In the fall of 2011, Stephanie Jordan also concluded taping a movie soundtrack for film maker Lee Daniels’ production of “The Paperboy” which co-stars Matthew McConaughey, Nicole Kidman, Zac Efron, and John Cusack among others. This preceded her recording on the Holiday release of “Christmas with the New Orleans Ladies of Jazz” CD produced by her sister Rachel Jordan. The album features features New Orleans' renowned jazz divas; Germaine Bazzle, Leah Chase, and Stephanie Jordan performing their favorite holiday tunes with the Music Alive Ensemble.
Stephanie Jordan has had the honor of singing for Vice President Joe Biden as well as being selected by the National Urban League to sing to Stevie Wonder during NUL’s 2012 National Conference. Jordan also performed at the private celebration ‘Oprah Winfrey and Friends of Susan Taylor’ at New York City's ESPACE in honor of Susan Taylor's 37 years of service to Essence magazine. Jordan was invited specifically to sing Susan’s favorite jazz tune; Here’s to Life. Stephanie is a featured performer at New Orleans Mayor Landrieu’s 2013 Mardi Gras Ball.

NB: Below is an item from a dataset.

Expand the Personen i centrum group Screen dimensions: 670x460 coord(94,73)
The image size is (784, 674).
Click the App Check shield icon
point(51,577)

Following her performance at the 2008 NBA All-Star Game with Branford Marsalis, columnist Chris Rose of the Times-Picayune wrote, "Local chanteuse Stephanie Jordan set the anthem on a slow burn Sunday night, delivering the most smoldering rendition of the song since Marvin Gaye performed it at another NBA All-Star Game more than 20 years ago... Another blazing light in our constellation”
Selected for the cover of the World’s Who’s Who in Jazz; “SHOWBIZ, PIONEERS, BEST SINGERS, ENTERTAINERS AND MUSICIANS FROM 1606 TO THE PRESENT,” the London Monthly Herald declares, “Ms. Stephanie Jordan in her silk green dress catches your eyes. She reminds me of the flashy dashy days of Josephine Baker at the Lido in Paris, the author referred to Jordan as “The classy lady of modern Jazz!”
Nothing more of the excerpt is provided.